INSTRUCTIONS FOR THE TASK: Task for the records below: copy exactly, and only, the line containing "The height and" and every line after it to the end, with pictures left out.

[SOURCE DATA — start]

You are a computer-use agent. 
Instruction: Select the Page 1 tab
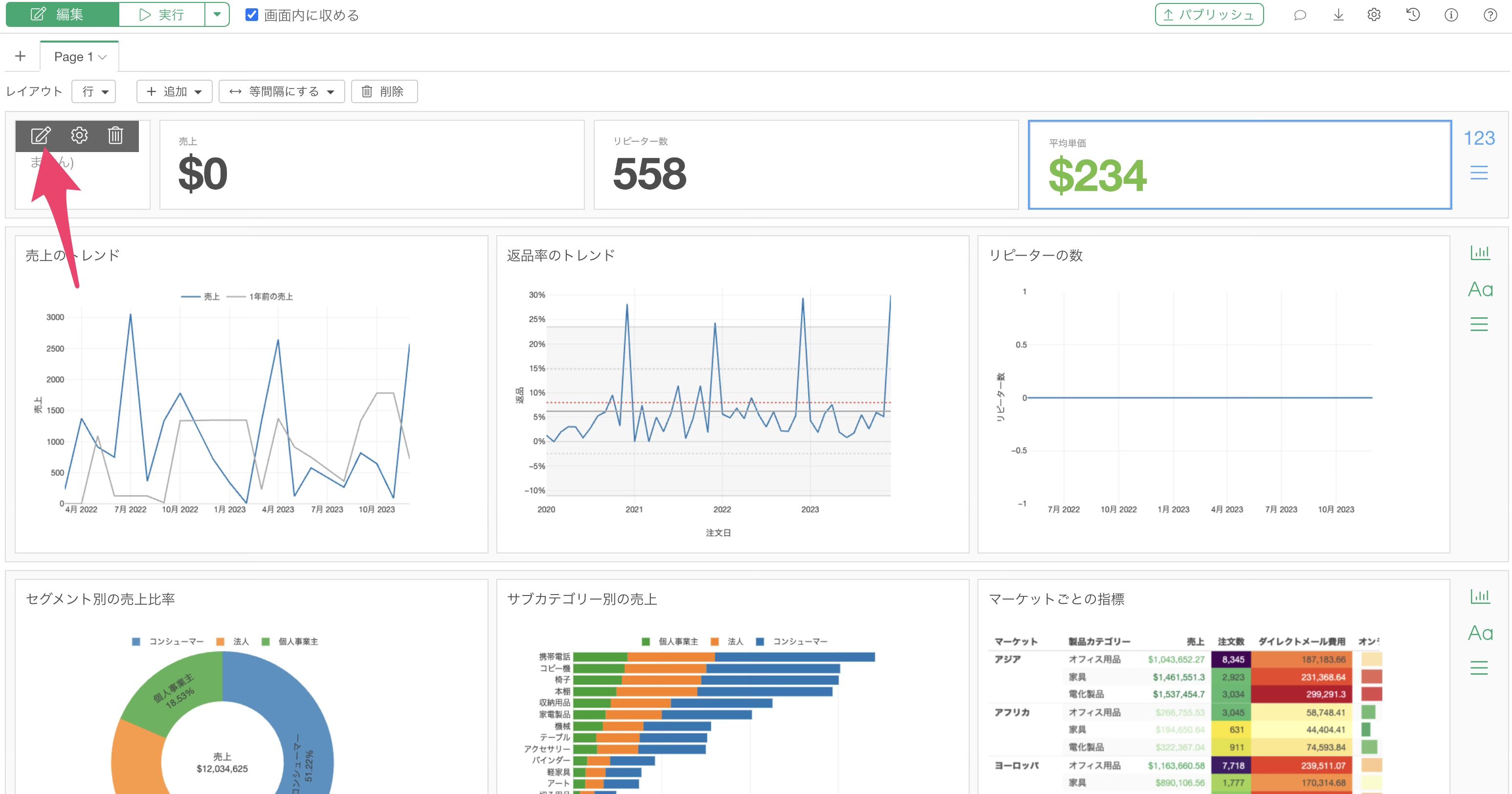80,57
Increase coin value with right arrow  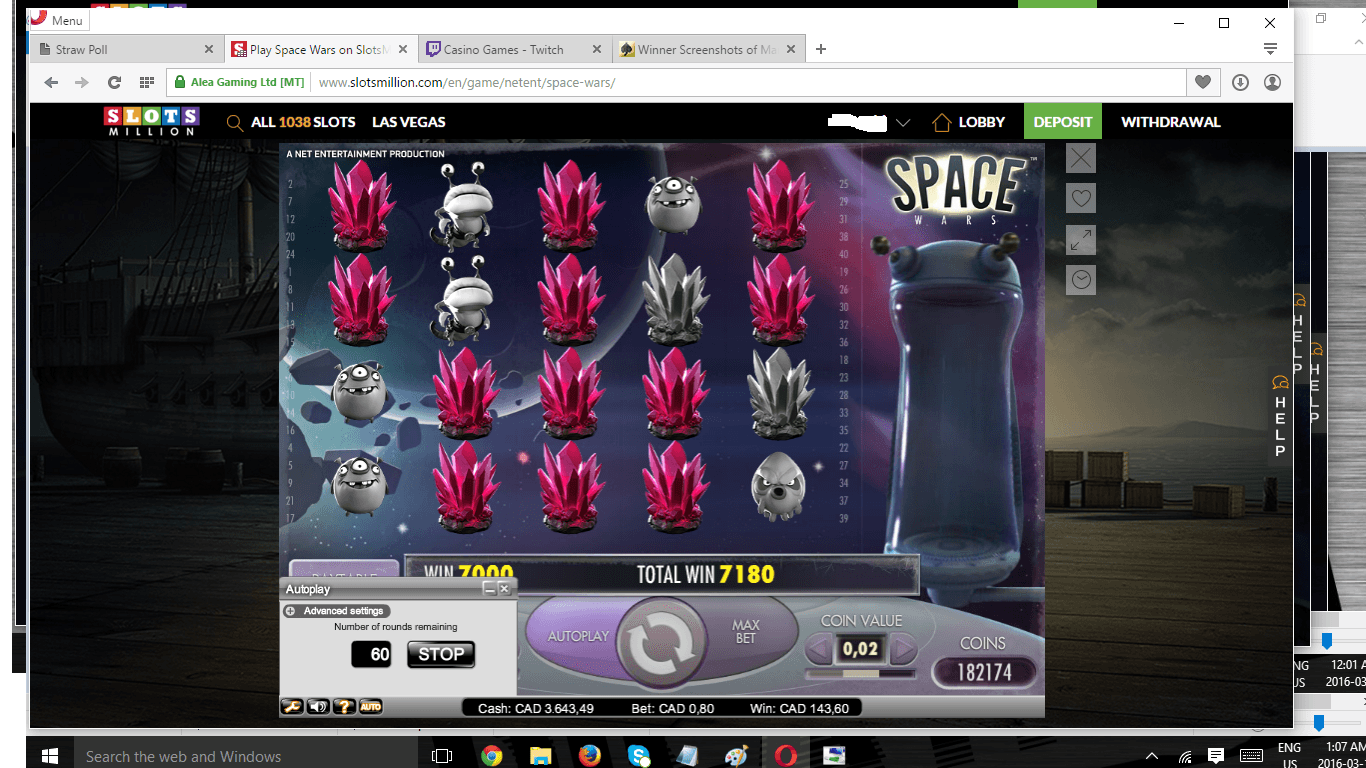(x=903, y=650)
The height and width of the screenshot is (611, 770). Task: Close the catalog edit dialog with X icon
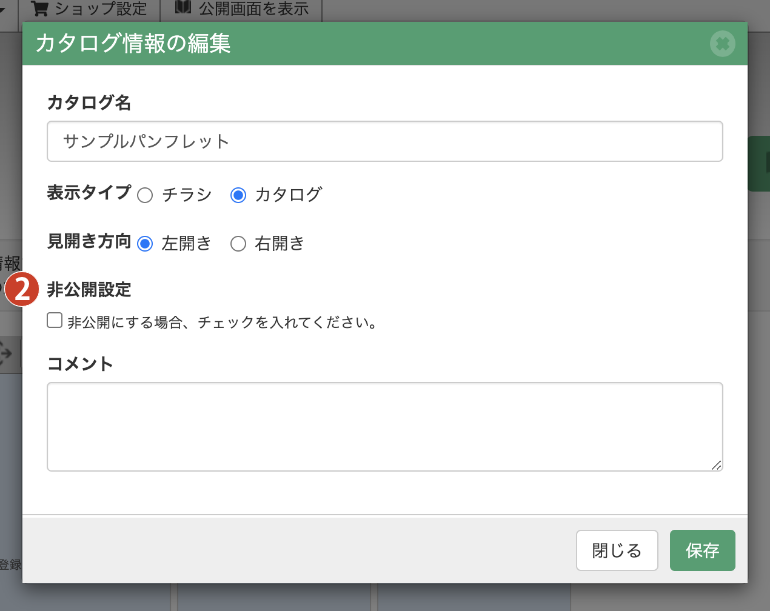pos(722,44)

[SOURCE DATA — finish]

RESULT:
The height and width of the screenshot is (611, 770). Task: Close the catalog edit dialog with X icon
pos(722,44)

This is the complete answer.